粘附性G蛋白偶联受体(aGPCR)在功能上与异源三聚体G蛋白偶联的实验证据已经逐步出现,但将生物学意义归因于其G蛋白信号传导功能仍然是一项重大挑战。在这里,利用受体的活化的截短形式,我们表明ADGRE2 / EMR2和ADGRE5 / CD97在多种重组系统中都与G蛋白偶联。在基于酵母的分析中,异源GPCR与嵌合G蛋白偶联,EMR2显示广泛的G蛋白偶联,而CD97更具体地与Gα12,Gα13,Gα14和Gαz嵌合体偶联。两种受体均诱导百日咳毒素(PTX)对哺乳动物细胞中环AMP(cAMP)水平的不敏感抑制,表明与Gαz偶联。EMR2已显示通过Gα16和Gα16/Gαz嵌合体发出信号,刺激IP1的积累。最后,使用NFAT报告基因检测,我们鉴定了一种在体外激活EMR2 G蛋白信号的多克隆抗体。我们的结果突出了开发可溶性激动剂的潜力,以进一步了解ADGRE受体介导的G蛋白信号传导的生物学效应和治疗机会。
更新日期:2020-01-23
中文翻译:
粘附GPCR ADGRE2 / EMR2和ADGRE5 / CD97的G蛋白偶联,以及抗EMCR2抗体对G蛋白信号的激活。

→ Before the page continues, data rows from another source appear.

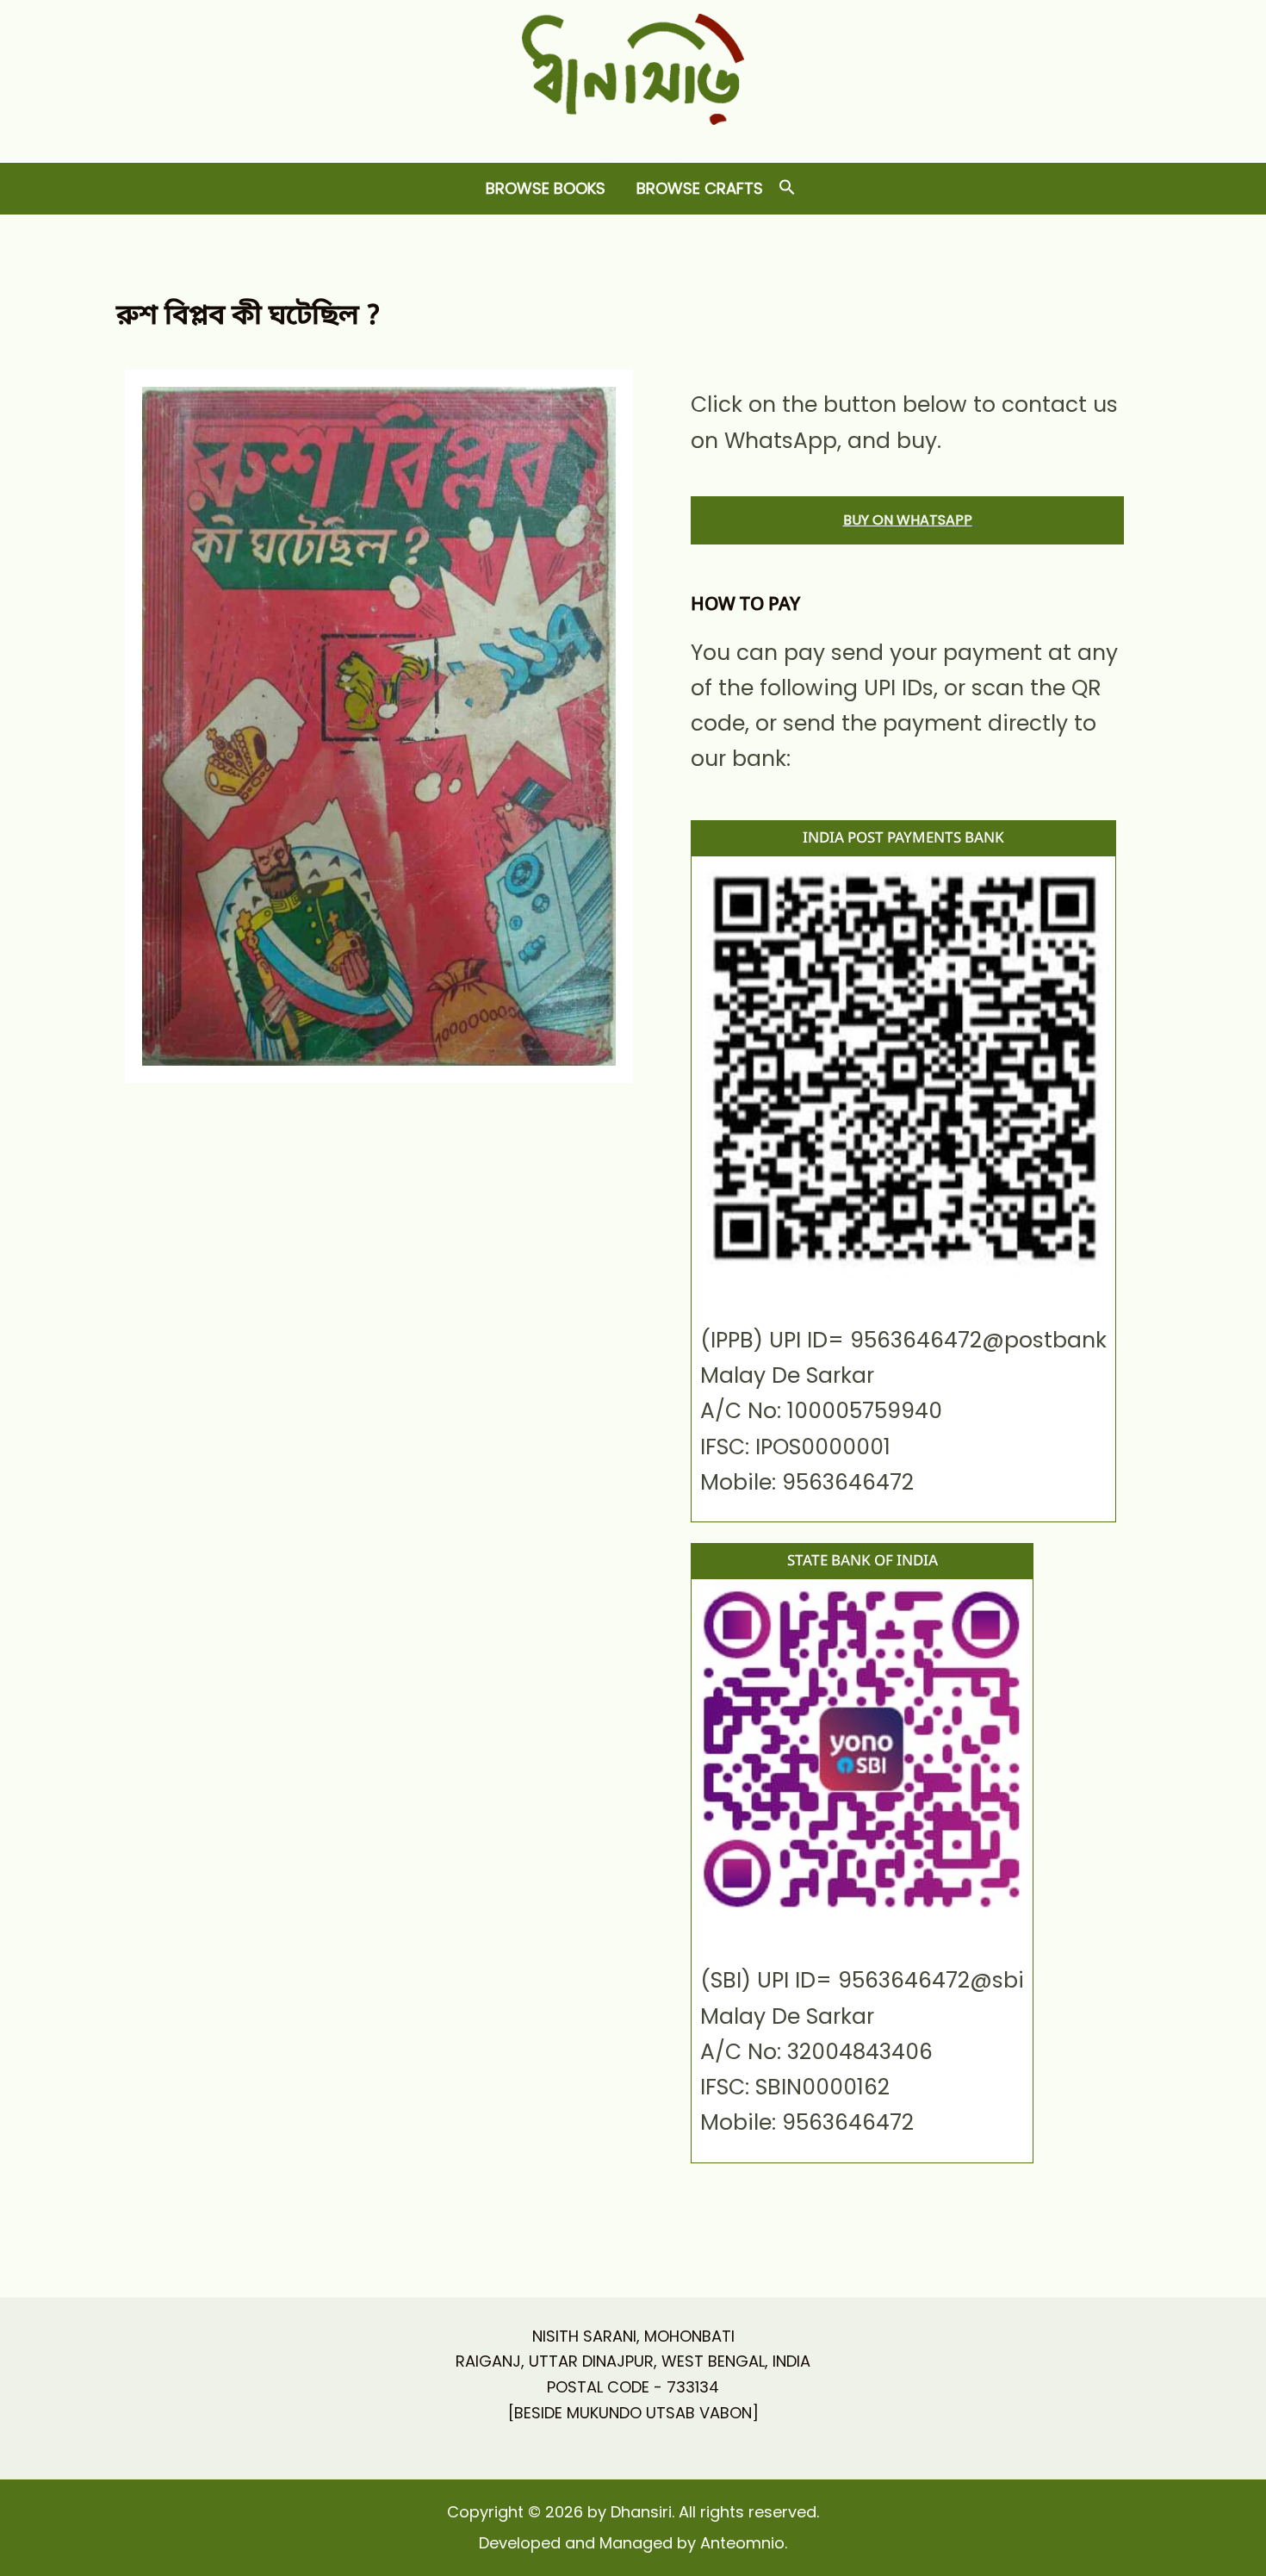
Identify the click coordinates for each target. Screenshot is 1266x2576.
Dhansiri (633, 138)
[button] (787, 188)
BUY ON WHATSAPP (907, 520)
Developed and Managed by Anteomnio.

粘附性G蛋白偶联受体(aGPCR)在功能上与异源三聚体G蛋白偶联的实验证据已经逐步出现,但将生物学意义归因于其G蛋白信号传导功能仍然是一项重大挑战。在这里,利用受体的活化的截短形式,我们表明ADGRE2 / EMR2和ADGRE5 / CD97在多种重组系统中都与G蛋白偶联。在基于酵母的分析中,异源GPCR与嵌合G蛋白偶联,EMR2显示广泛的G蛋白偶联,而CD97更具体地与Gα12,Gα13,Gα14和Gαz嵌合体偶联。两种受体均诱导百日咳毒素(PTX)对哺乳动物细胞中环AMP(cAMP)水平的不敏感抑制,表明与Gαz偶联。EMR2已显示通过Gα16和Gα16/Gαz嵌合体发出信号,刺激IP1的积累。最后,使用NFAT报告基因检测,我们鉴定了一种在体外激活EMR2 G蛋白信号的多克隆抗体。我们的结果突出了开发可溶性激动剂的潜力,以进一步了解ADGRE受体介导的G蛋白信号传导的生物学效应和治疗机会。